Directed by: Denis Villeneuve
Starring: Hugh Jackman, Jake Gyllenhaal, Terrance Howard, Viola Davis, and Maria Bello
Plot: A police detective has to search for two missing children while dealing with a vigilante father sick of waiting for procedure.
Review:
Jack Gyllenhaal stars as Loki, the rock star detective. He has a shitty haircut and some cool tattoos that give him a sense of history, but it is his Raymond Chandler swagger and cynic intelligence that makes him memorable. He tries really hard to get into that Ryan Gosling/Michael Fassbender style of acting. That is, when you stop wearing your emotions on your sleeve, and you allow a minimalist screen presence to say much more than dialog ever could. Gyllenhaal doesn’t quite accomplish it beyond “cool as a cucumber/rules are made to be broken” authority figure.
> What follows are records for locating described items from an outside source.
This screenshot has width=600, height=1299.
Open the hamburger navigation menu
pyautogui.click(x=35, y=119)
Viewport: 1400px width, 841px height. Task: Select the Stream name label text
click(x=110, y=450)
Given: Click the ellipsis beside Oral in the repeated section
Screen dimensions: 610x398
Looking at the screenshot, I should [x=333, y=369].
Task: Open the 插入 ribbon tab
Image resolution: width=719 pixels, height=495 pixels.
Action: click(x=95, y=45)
Luckily, Villeneuve and the script know that any actual compelling emotions are going to come from the parents, not the cops. The cops in these circumstances are usually beaten down by their sense of responsibility and obligation. There is only so much complexity to explore. It certainly doesn’t compare to what parents would go through, at least as far as I could imagine. Maria Bello, an underrated talent and beauty, gets taken out of the equation pretty quick with her pill-popping naptimes, but she does what she can with the time given. Viola Davis and Terrance Howard are frozen stiff (in a good way) paralyzed by emotions. Their eyes look like they are screaming, but fear has completely collapsed their limbs. They are victims to their most primal emotions becoming deaf to logic.
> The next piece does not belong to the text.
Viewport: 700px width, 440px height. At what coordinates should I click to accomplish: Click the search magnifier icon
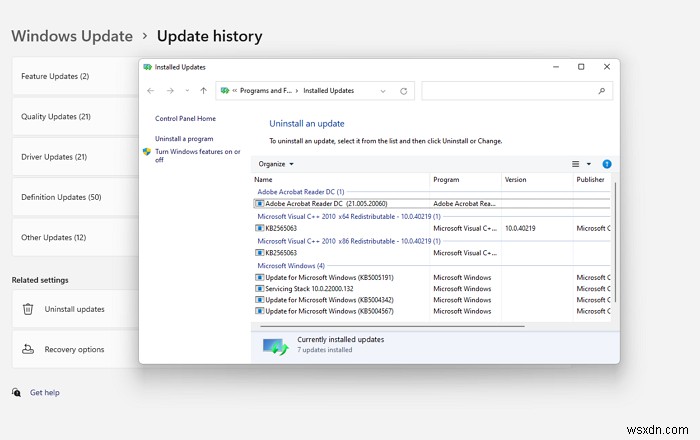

At the center point of all this misery is Hugh Jackman, who gives a career performance as Keller Dover, the vigilante father of one of the missing girls. He keys more into the Gosling-Fassbender style I was talking about earlier, but at the same time, he allows himself to explode every once in awhile in some of the most raw anger I have ever seen brought to screen. He needs some of that for his next outing as Wolverine, if he even gets one. It is truly a haunting, emotionally exhausting portrayal.
The camera is used very deliberately. It seems like a no-frills, point-and-shoot style, but it is what it doesn’t show you that it is important. Strange, blocked angles. Steady and long-take shots on singular images. It is feeding you information and keeping it from you all at the same time. That said, the mystery plot is fairly simplistic and an easy enough code to crack, but that is an easy flaw to forgive when the performances seem higher priority than the mystery.
Prisoners joins a long line of recent work that snatches a potboiler story right out of a paperback novel and makes it relevant again with artsy film-making and emotional resonance. It is what AMC’s The Killing wanted to be but fell WAY short of. I wish I could tell you more about Denis Villeneuve. His filmography sounds interesting, but this being his English language debut (his second filmed but first released), I have just heard of him. Please excuse my American myopia! I will definitely be checking out his CV to make up for it. So far, he has made one hell of a first impression on me.